Prompt —
Could you restate the whole listing word for word?

Data for review —
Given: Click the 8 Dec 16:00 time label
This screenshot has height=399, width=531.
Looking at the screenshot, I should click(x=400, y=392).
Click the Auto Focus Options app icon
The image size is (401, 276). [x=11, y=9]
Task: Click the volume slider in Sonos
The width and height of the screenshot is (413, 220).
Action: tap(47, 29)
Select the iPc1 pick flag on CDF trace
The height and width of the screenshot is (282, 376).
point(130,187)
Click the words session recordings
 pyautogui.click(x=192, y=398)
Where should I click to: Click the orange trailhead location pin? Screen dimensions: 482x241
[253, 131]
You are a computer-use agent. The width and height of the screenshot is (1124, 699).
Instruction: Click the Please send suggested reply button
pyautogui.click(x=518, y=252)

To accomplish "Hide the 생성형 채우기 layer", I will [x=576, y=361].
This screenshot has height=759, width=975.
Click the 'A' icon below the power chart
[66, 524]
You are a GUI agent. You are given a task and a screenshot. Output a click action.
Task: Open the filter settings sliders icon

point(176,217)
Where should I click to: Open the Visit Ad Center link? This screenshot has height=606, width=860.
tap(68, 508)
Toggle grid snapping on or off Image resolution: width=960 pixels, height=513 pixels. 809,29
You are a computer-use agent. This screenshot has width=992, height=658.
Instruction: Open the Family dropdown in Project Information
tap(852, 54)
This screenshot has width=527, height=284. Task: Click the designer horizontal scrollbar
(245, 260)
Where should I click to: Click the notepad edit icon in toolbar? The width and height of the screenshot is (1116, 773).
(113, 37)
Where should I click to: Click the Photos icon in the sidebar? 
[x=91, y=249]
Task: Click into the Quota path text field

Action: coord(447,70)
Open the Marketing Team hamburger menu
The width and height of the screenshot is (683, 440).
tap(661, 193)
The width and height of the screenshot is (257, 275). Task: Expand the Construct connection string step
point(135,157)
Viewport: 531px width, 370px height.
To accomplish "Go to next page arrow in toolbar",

Output below —
Given: Click the 8 Dec 16:00 time label
This screenshot has height=399, width=531.
Looking at the screenshot, I should click(x=400, y=392).
Click the Auto Focus Options app icon
The image size is (401, 276). [x=11, y=9]
Task: Click the volume slider in Sonos
The width and height of the screenshot is (413, 220).
Action: tap(47, 29)
Select the iPc1 pick flag on CDF trace
The height and width of the screenshot is (282, 376).
point(130,187)
Click the words session recordings
 pyautogui.click(x=192, y=398)
Where should I click to: Click the orange trailhead location pin? Screen dimensions: 482x241
[253, 131]
You are a computer-use agent. The width and height of the screenshot is (1124, 699).
Instruction: Click the Please send suggested reply button
pyautogui.click(x=518, y=252)

To accomplish "Hide the 생성형 채우기 layer", I will [x=576, y=361].
This screenshot has height=759, width=975.
Click the 'A' icon below the power chart
[66, 524]
You are a GUI agent. You are given a task and a screenshot. Output a click action.
Task: Open the filter settings sliders icon

point(176,217)
Where should I click to: Open the Visit Ad Center link? This screenshot has height=606, width=860.
tap(68, 508)
Toggle grid snapping on or off Image resolution: width=960 pixels, height=513 pixels. 809,29
You are a computer-use agent. This screenshot has width=992, height=658.
Instruction: Open the Family dropdown in Project Information
tap(852, 54)
This screenshot has width=527, height=284. Task: Click the designer horizontal scrollbar
(245, 260)
Where should I click to: Click the notepad edit icon in toolbar? The width and height of the screenshot is (1116, 773).
(113, 37)
Where should I click to: Click the Photos icon in the sidebar? 
[x=91, y=249]
Task: Click into the Quota path text field

Action: coord(447,70)
Open the Marketing Team hamburger menu
The width and height of the screenshot is (683, 440).
tap(661, 193)
The width and height of the screenshot is (257, 275). Task: Expand the Construct connection string step
point(135,157)
Viewport: 531px width, 370px height.
To accomplish "Go to next page arrow in toolbar",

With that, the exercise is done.